Copy the material below line for line, without changing a single character.

##### Material provided

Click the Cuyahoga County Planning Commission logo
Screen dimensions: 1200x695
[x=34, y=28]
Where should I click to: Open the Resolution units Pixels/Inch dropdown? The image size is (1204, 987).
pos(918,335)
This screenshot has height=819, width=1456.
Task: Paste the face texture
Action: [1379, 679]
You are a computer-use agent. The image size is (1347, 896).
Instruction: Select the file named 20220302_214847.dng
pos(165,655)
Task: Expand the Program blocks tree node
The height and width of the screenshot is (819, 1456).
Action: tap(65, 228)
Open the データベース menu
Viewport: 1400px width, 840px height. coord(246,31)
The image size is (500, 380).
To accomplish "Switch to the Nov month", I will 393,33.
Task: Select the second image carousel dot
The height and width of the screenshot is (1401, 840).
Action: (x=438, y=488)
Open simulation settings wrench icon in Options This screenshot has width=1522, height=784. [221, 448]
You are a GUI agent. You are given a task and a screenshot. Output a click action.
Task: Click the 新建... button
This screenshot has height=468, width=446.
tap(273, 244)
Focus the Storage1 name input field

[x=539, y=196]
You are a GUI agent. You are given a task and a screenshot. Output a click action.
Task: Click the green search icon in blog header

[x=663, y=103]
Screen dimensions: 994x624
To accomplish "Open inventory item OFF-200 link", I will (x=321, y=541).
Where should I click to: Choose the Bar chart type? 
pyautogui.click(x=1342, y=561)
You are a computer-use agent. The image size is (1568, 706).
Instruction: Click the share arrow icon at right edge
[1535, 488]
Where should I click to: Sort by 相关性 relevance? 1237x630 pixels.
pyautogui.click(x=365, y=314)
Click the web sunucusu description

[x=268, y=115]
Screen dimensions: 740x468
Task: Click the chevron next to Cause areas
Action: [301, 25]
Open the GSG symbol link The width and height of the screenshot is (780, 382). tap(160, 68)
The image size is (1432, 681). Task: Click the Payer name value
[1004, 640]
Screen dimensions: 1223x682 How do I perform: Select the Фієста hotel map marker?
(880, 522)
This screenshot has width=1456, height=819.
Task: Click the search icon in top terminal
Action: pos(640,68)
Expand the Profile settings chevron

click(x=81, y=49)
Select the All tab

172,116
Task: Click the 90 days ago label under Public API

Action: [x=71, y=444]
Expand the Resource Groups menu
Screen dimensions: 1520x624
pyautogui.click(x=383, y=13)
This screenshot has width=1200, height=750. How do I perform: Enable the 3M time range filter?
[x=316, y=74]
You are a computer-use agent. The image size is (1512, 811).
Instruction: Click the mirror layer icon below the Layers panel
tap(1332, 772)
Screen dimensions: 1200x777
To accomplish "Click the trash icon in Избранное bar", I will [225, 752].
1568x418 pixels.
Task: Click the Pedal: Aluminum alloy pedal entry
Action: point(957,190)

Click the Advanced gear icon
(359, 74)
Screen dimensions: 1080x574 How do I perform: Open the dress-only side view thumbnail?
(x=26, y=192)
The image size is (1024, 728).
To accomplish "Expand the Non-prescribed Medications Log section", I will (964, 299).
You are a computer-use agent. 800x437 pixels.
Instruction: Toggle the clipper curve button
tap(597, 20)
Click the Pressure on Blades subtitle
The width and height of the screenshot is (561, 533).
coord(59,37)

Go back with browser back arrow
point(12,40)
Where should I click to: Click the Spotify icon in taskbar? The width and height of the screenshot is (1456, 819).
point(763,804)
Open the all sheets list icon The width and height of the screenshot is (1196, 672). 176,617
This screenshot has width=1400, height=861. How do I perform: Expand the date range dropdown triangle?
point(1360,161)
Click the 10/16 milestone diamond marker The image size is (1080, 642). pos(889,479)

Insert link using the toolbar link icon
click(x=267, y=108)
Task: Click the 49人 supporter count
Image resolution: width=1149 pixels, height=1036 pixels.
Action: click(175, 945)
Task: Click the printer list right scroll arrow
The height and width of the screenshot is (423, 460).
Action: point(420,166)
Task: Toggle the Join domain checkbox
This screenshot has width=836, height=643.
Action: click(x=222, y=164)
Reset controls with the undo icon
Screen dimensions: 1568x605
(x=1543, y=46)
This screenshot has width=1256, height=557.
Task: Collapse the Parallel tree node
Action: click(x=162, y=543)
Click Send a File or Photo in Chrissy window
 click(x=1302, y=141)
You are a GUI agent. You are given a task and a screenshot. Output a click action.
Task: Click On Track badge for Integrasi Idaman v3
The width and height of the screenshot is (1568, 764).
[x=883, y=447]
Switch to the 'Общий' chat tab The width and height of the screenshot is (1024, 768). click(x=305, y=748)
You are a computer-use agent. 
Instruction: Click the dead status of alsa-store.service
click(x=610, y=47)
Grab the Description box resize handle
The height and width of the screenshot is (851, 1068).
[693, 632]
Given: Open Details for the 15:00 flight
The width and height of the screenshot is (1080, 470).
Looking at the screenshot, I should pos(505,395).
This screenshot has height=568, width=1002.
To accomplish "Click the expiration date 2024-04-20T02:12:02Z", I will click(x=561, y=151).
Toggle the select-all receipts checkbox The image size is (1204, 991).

##########

**Completed exercise:**
Click the Cuyahoga County Planning Commission logo
Screen dimensions: 1200x695
[x=34, y=28]
Where should I click to: Open the Resolution units Pixels/Inch dropdown? The image size is (1204, 987).
pos(918,335)
This screenshot has height=819, width=1456.
Task: Paste the face texture
Action: [1379, 679]
You are a computer-use agent. The image size is (1347, 896).
Instruction: Select the file named 20220302_214847.dng
pos(165,655)
Task: Expand the Program blocks tree node
The height and width of the screenshot is (819, 1456).
Action: tap(65, 228)
Open the データベース menu
Viewport: 1400px width, 840px height. coord(246,31)
The image size is (500, 380).
To accomplish "Switch to the Nov month", I will 393,33.
Task: Select the second image carousel dot
The height and width of the screenshot is (1401, 840).
Action: (x=438, y=488)
Open simulation settings wrench icon in Options This screenshot has width=1522, height=784. [221, 448]
You are a GUI agent. You are given a task and a screenshot. Output a click action.
Task: Click the 新建... button
This screenshot has height=468, width=446.
tap(273, 244)
Focus the Storage1 name input field

[x=539, y=196]
You are a GUI agent. You are given a task and a screenshot. Output a click action.
Task: Click the green search icon in blog header

[x=663, y=103]
Screen dimensions: 994x624
To accomplish "Open inventory item OFF-200 link", I will (x=321, y=541).
Where should I click to: Choose the Bar chart type? 
pyautogui.click(x=1342, y=561)
You are a computer-use agent. The image size is (1568, 706).
Instruction: Click the share arrow icon at right edge
[1535, 488]
Where should I click to: Sort by 相关性 relevance? 1237x630 pixels.
pyautogui.click(x=365, y=314)
Click the web sunucusu description

[x=268, y=115]
Screen dimensions: 740x468
Task: Click the chevron next to Cause areas
Action: [301, 25]
Open the GSG symbol link The width and height of the screenshot is (780, 382). tap(160, 68)
The image size is (1432, 681). Task: Click the Payer name value
[1004, 640]
Screen dimensions: 1223x682 How do I perform: Select the Фієста hotel map marker?
(880, 522)
This screenshot has width=1456, height=819.
Task: Click the search icon in top terminal
Action: pos(640,68)
Expand the Profile settings chevron

click(x=81, y=49)
Select the All tab

172,116
Task: Click the 90 days ago label under Public API

Action: [x=71, y=444]
Expand the Resource Groups menu
Screen dimensions: 1520x624
pyautogui.click(x=383, y=13)
This screenshot has width=1200, height=750. How do I perform: Enable the 3M time range filter?
[x=316, y=74]
You are a computer-use agent. The image size is (1512, 811).
Instruction: Click the mirror layer icon below the Layers panel
tap(1332, 772)
Screen dimensions: 1200x777
To accomplish "Click the trash icon in Избранное bar", I will [225, 752].
1568x418 pixels.
Task: Click the Pedal: Aluminum alloy pedal entry
Action: point(957,190)

Click the Advanced gear icon
(359, 74)
Screen dimensions: 1080x574 How do I perform: Open the dress-only side view thumbnail?
(x=26, y=192)
The image size is (1024, 728).
To accomplish "Expand the Non-prescribed Medications Log section", I will (964, 299).
You are a computer-use agent. 800x437 pixels.
Instruction: Toggle the clipper curve button
tap(597, 20)
Click the Pressure on Blades subtitle
The width and height of the screenshot is (561, 533).
coord(59,37)

Go back with browser back arrow
point(12,40)
Where should I click to: Click the Spotify icon in taskbar? The width and height of the screenshot is (1456, 819).
point(763,804)
Open the all sheets list icon The width and height of the screenshot is (1196, 672). 176,617
This screenshot has width=1400, height=861. How do I perform: Expand the date range dropdown triangle?
point(1360,161)
Click the 10/16 milestone diamond marker The image size is (1080, 642). pos(889,479)

Insert link using the toolbar link icon
click(x=267, y=108)
Task: Click the 49人 supporter count
Image resolution: width=1149 pixels, height=1036 pixels.
Action: click(175, 945)
Task: Click the printer list right scroll arrow
The height and width of the screenshot is (423, 460).
Action: point(420,166)
Task: Toggle the Join domain checkbox
This screenshot has width=836, height=643.
Action: click(x=222, y=164)
Reset controls with the undo icon
Screen dimensions: 1568x605
(x=1543, y=46)
This screenshot has width=1256, height=557.
Task: Collapse the Parallel tree node
Action: click(x=162, y=543)
Click Send a File or Photo in Chrissy window
 click(x=1302, y=141)
You are a GUI agent. You are given a task and a screenshot. Output a click action.
Task: Click On Track badge for Integrasi Idaman v3
The width and height of the screenshot is (1568, 764).
[x=883, y=447]
Switch to the 'Общий' chat tab The width and height of the screenshot is (1024, 768). click(x=305, y=748)
You are a computer-use agent. 
Instruction: Click the dead status of alsa-store.service
click(x=610, y=47)
Grab the Description box resize handle
The height and width of the screenshot is (851, 1068).
[693, 632]
Given: Open Details for the 15:00 flight
The width and height of the screenshot is (1080, 470).
Looking at the screenshot, I should pos(505,395).
This screenshot has height=568, width=1002.
To accomplish "Click the expiration date 2024-04-20T02:12:02Z", I will click(x=561, y=151).
Toggle the select-all receipts checkbox The image size is (1204, 991).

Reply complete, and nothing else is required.